Reply Parent Score: 2

RE[6]: "There is only one."
by SamuraiCrow on Thu 7th Oct 2010 16:43 in reply to "RE[5]: "There is only one.""
SamuraiCrow Member since:
2005-11-19

What exactly is "obnoxious and intrusive" about an MMU? And what part of the memory management are you referring (the memory controller, the TLB, what?)

And why are you mixing apples with oranges? Managed code/coarse vs. fine threading/etc. What are the actual justifications for your claim regarding "fine grained" managed code?


I'm not talking about threading at all. I'm talking about the fact that managed code manages it down to the byte while traditional hardware-based memory management techniques only manage down to about a 4k page size due to MMU limitations.

What makes an MMU so obnoxious is that it takes at least one stage in the main processor pipeline to implement thus causing the processor to be less agile. A short pipeline means that it can branch more readily without relying so heavily on branch prediction logic. This means that it is possible to build a faster processor if the MMU was lighter than it is.

That is funny given all the talk about cloud-based computing making the PC obsolete. And most cloud systems are running under Unix-like OSs.

The point is that you are claiming something to be dead, while at the same time proclaiming the future to be something that is based on an even more dead OS (BeOS).

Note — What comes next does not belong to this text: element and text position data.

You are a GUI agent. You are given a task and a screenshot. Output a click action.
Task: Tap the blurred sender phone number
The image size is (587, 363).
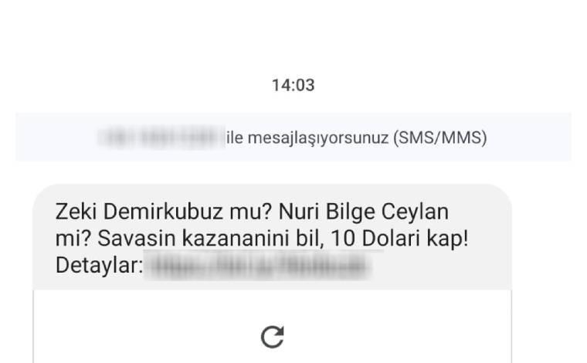[x=161, y=137]
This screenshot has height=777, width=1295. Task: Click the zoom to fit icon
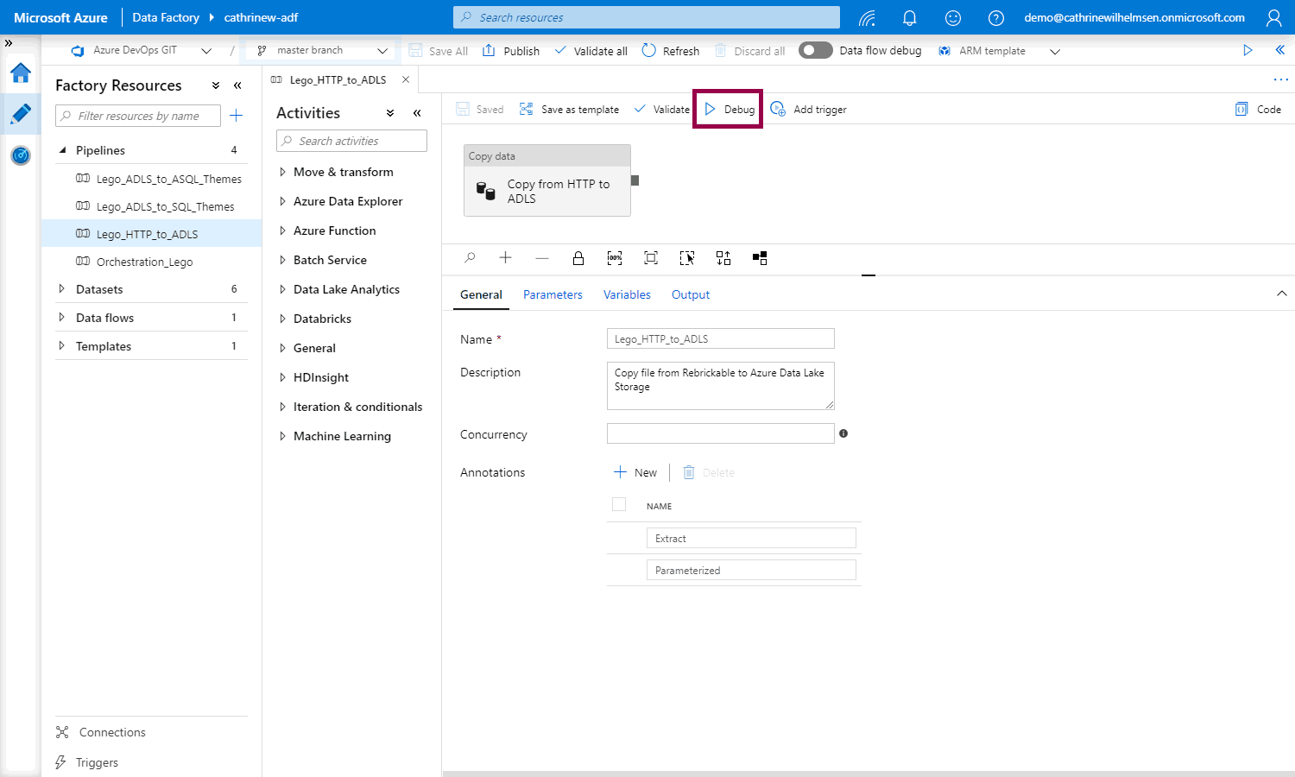(651, 258)
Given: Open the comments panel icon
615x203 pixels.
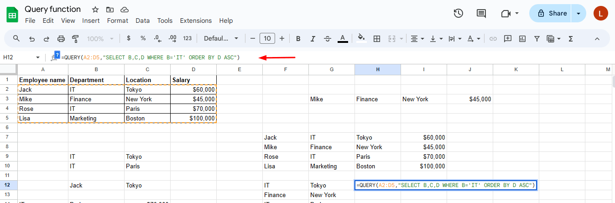Looking at the screenshot, I should (481, 13).
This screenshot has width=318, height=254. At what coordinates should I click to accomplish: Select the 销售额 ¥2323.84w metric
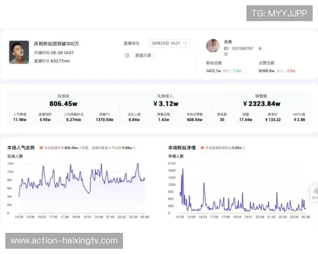pyautogui.click(x=258, y=104)
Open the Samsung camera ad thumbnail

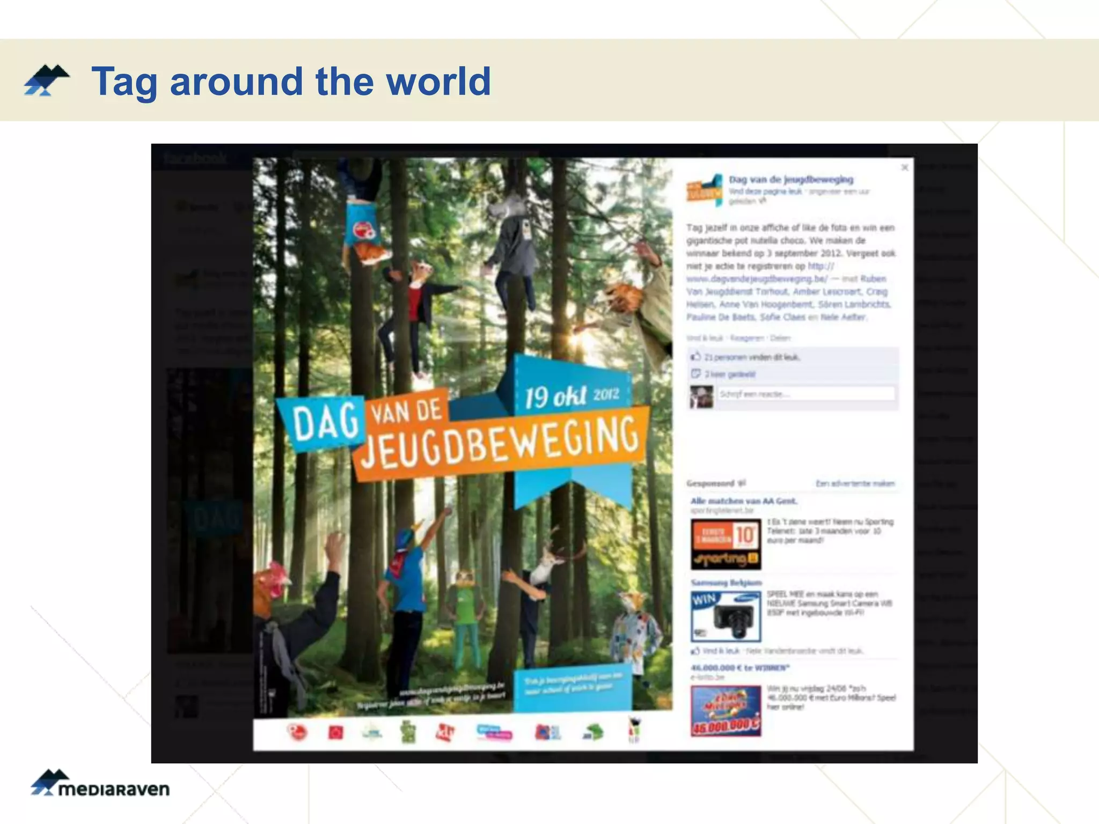click(x=726, y=616)
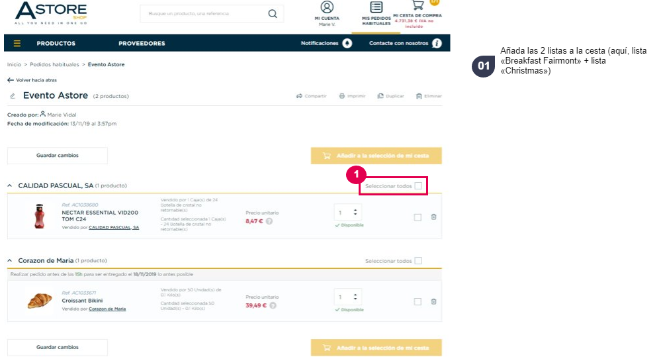Collapse the Corazon de Maria section

[x=10, y=261]
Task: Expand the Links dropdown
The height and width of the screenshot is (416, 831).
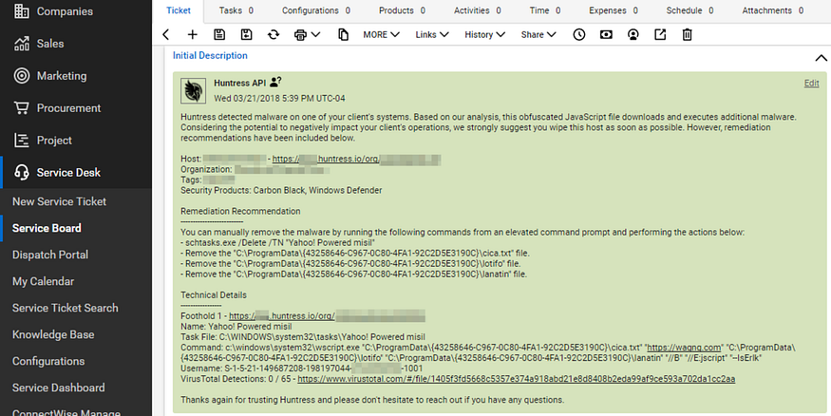Action: click(432, 34)
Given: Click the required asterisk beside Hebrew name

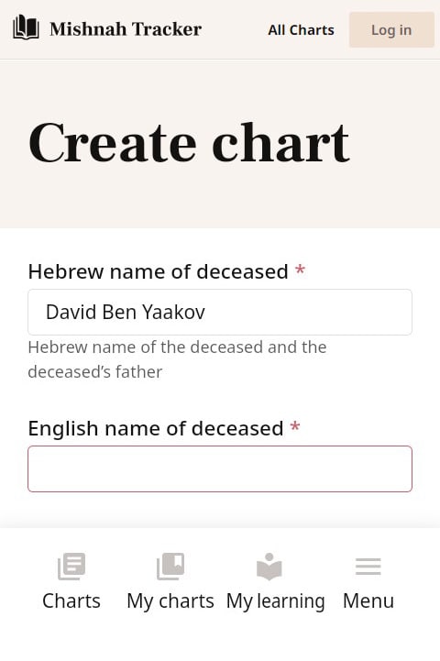Looking at the screenshot, I should pos(300,270).
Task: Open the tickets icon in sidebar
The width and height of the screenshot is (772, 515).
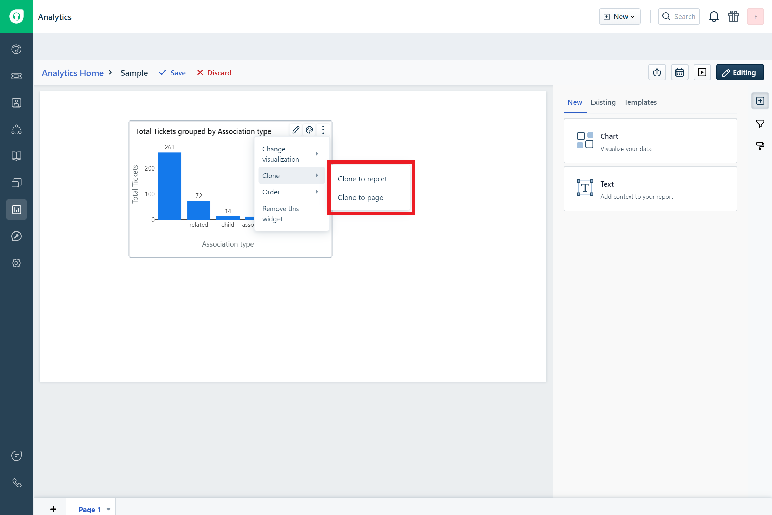Action: pos(16,76)
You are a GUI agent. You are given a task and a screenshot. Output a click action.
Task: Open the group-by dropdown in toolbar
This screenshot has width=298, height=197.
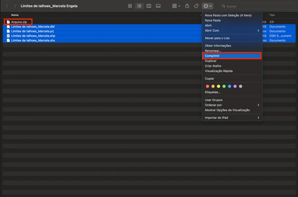coord(176,6)
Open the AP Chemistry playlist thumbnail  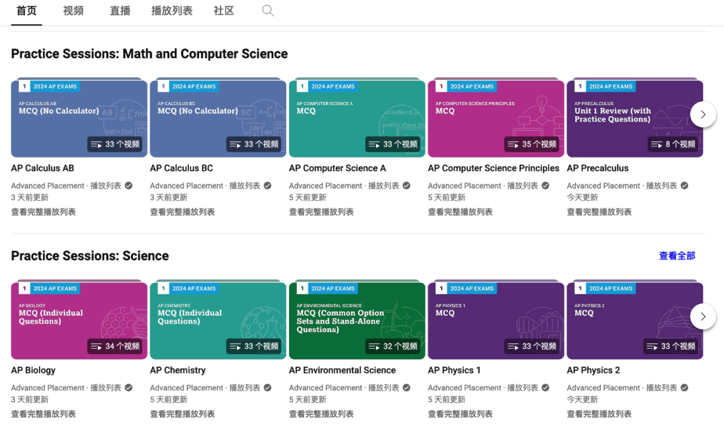click(x=218, y=320)
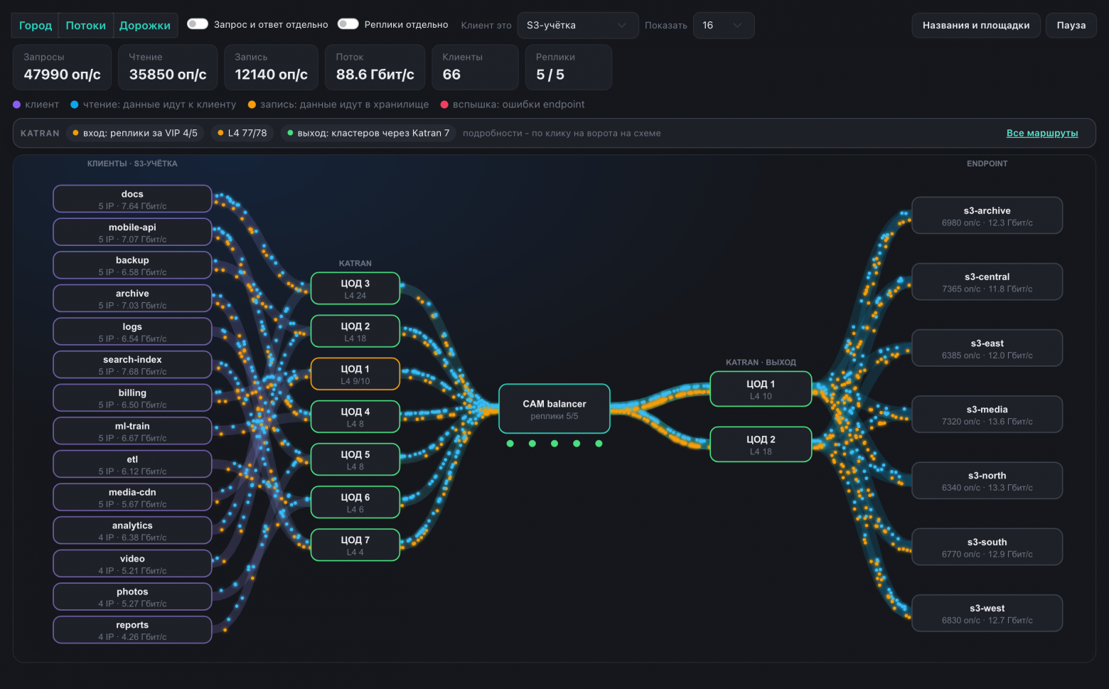Toggle 'Запрос и ответ отдельно' switch

pyautogui.click(x=198, y=24)
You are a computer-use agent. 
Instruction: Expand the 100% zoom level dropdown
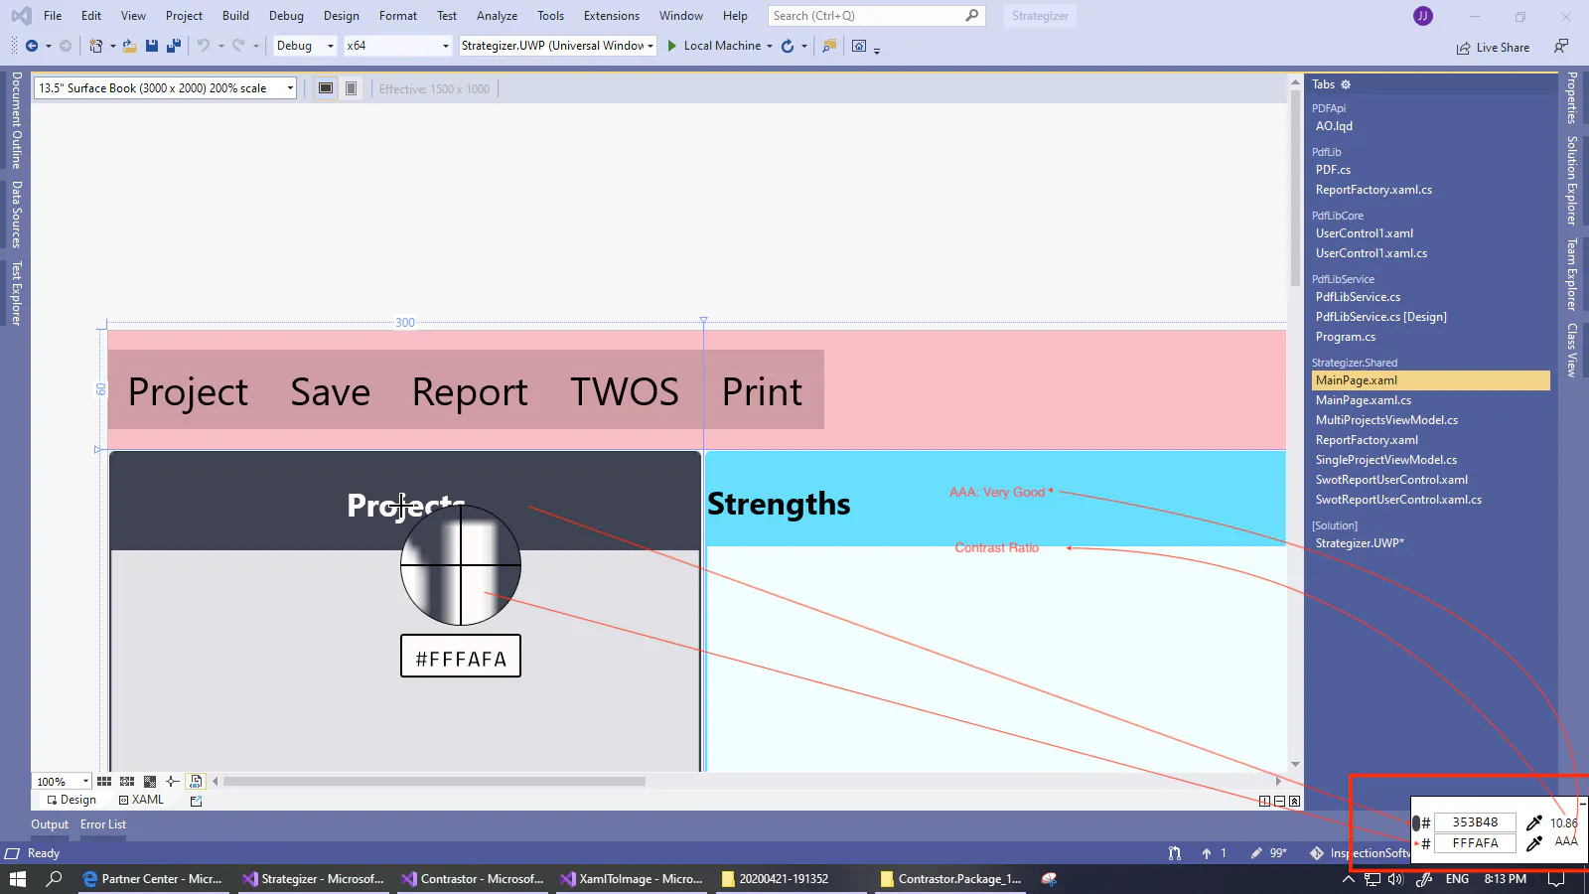pyautogui.click(x=85, y=782)
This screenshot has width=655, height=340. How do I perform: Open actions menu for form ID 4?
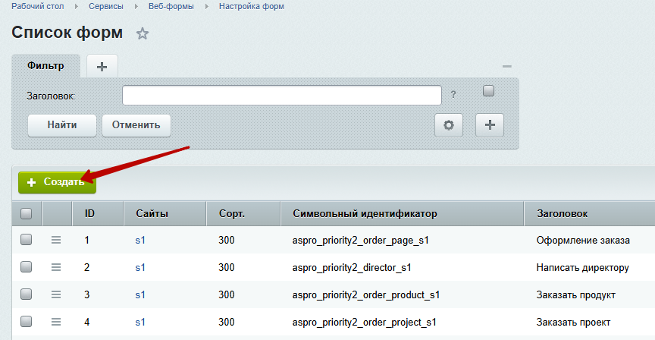pyautogui.click(x=55, y=322)
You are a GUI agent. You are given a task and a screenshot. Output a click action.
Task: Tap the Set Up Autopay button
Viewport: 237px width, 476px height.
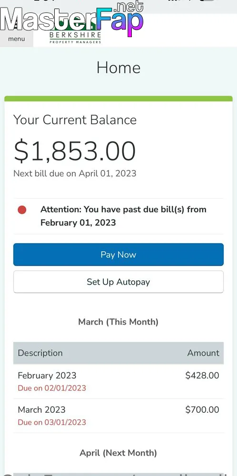[x=119, y=282]
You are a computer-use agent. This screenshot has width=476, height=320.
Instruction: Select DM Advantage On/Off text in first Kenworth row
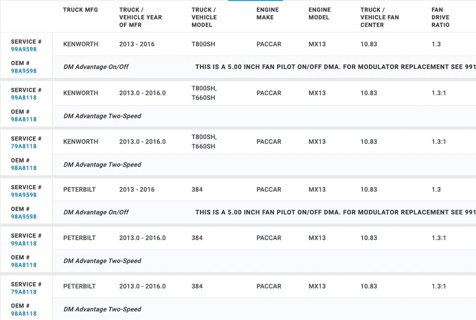click(96, 67)
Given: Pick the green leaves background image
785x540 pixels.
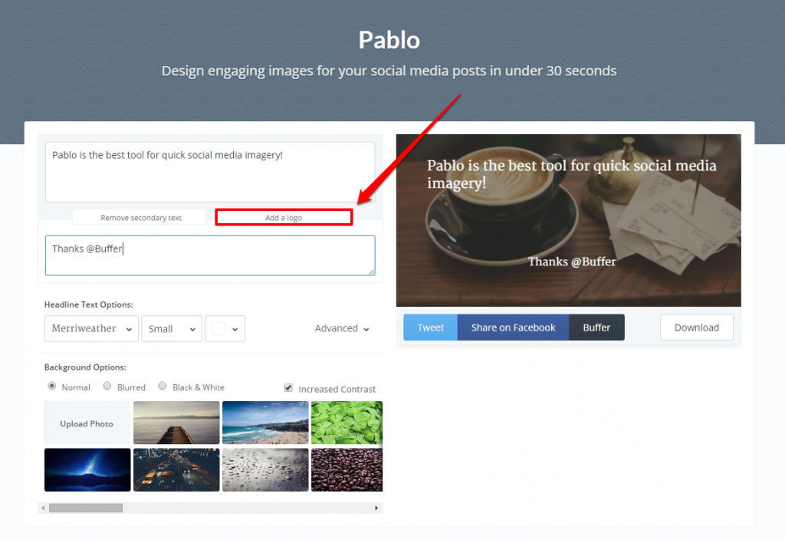Looking at the screenshot, I should pyautogui.click(x=347, y=423).
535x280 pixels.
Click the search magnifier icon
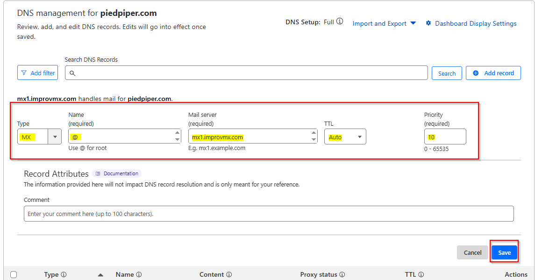click(x=72, y=73)
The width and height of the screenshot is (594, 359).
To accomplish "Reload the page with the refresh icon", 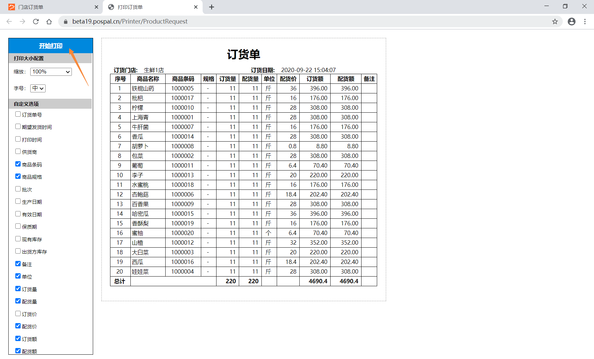I will [36, 22].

Actually I favor even deader OSs. I'm an AROS programmer. But with the advent of the Gallium 3D drivers, getting cross-platform drivers is easier than ever. I'm hoping that this will liberate the desktop from the big-3 of OSs and get some better-written ones into circulation.

re:LLVM
I don't think "keeping up" means what you think it does, since LLVM just started compiling reliable C++ code and it is at a beta level, with a lot of stuff missing. But as of this point, most of the effort in Clang land is to just be at the same level of features as GCC, so technically LLVM is "catching up."


I said Clang was a bit young. Look up at my previous post if you don't believe me. They used to use LLVM-GCC for a while before the FSF tightened the screws on the GPL version 3. I like LGPL 3 but GPL 3 is pushing it. The reason for writing Clang is to make a lighter compiler with a lighter license.

As for the features of GCC, just compare the performance of the JIT compilers. Oh wait! GCC doesn't have a JIT compiler! Personally, I prefer static compilers over JITs anyway but it's nice to have the option there.